------ Provided entries
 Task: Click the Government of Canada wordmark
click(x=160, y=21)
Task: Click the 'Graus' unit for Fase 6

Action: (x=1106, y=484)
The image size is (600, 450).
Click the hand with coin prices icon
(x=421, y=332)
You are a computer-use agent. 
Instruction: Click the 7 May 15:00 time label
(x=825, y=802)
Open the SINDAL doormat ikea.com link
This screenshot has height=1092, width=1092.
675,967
------------
------ Provided entries
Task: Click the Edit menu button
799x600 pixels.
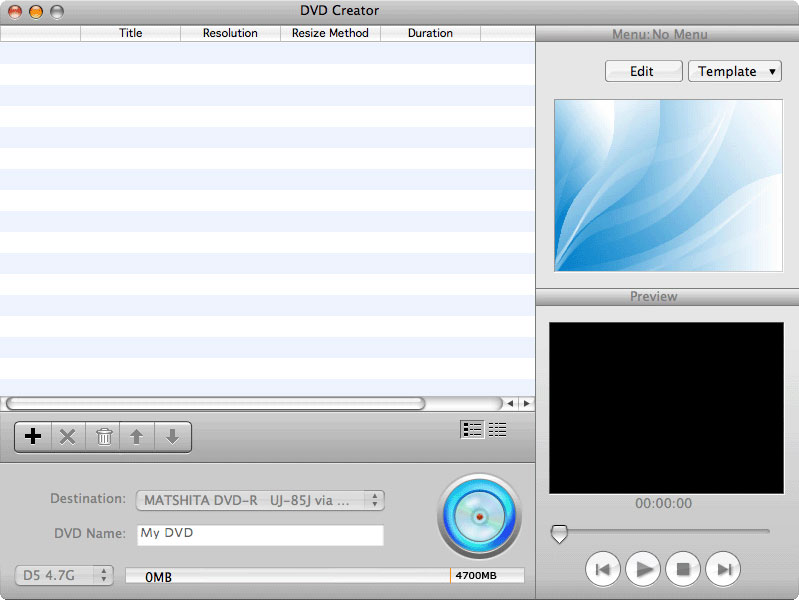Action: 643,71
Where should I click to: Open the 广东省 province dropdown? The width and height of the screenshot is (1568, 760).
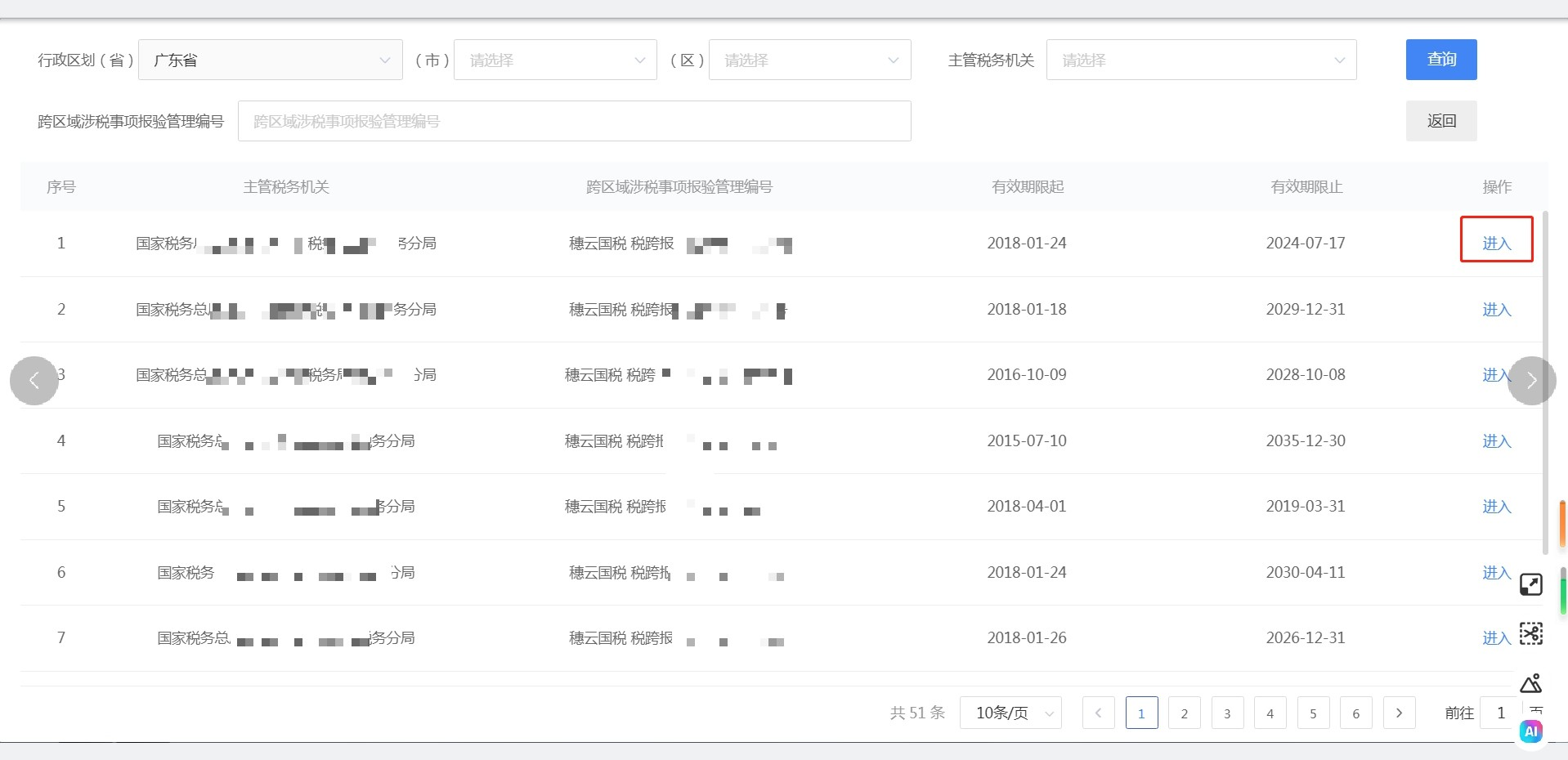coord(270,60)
------------
------ Provided entries
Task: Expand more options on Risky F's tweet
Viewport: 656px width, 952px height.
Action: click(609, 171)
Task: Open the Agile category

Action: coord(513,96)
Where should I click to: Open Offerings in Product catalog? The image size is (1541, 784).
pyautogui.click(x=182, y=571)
------------
Task item:
From the data above, output only the lines between the line containing "Task: Click the Government" and the line containing "Open the SINDAL doormat ikea.com link", inclusive, exactly as written.

Your response:
 Task: Click the Government of Canada wordmark
click(x=160, y=21)
Task: Click the 'Graus' unit for Fase 6

Action: (x=1106, y=484)
The image size is (600, 450).
Click the hand with coin prices icon
(x=421, y=332)
You are a computer-use agent. 
Instruction: Click the 7 May 15:00 time label
(x=825, y=802)
Open the SINDAL doormat ikea.com link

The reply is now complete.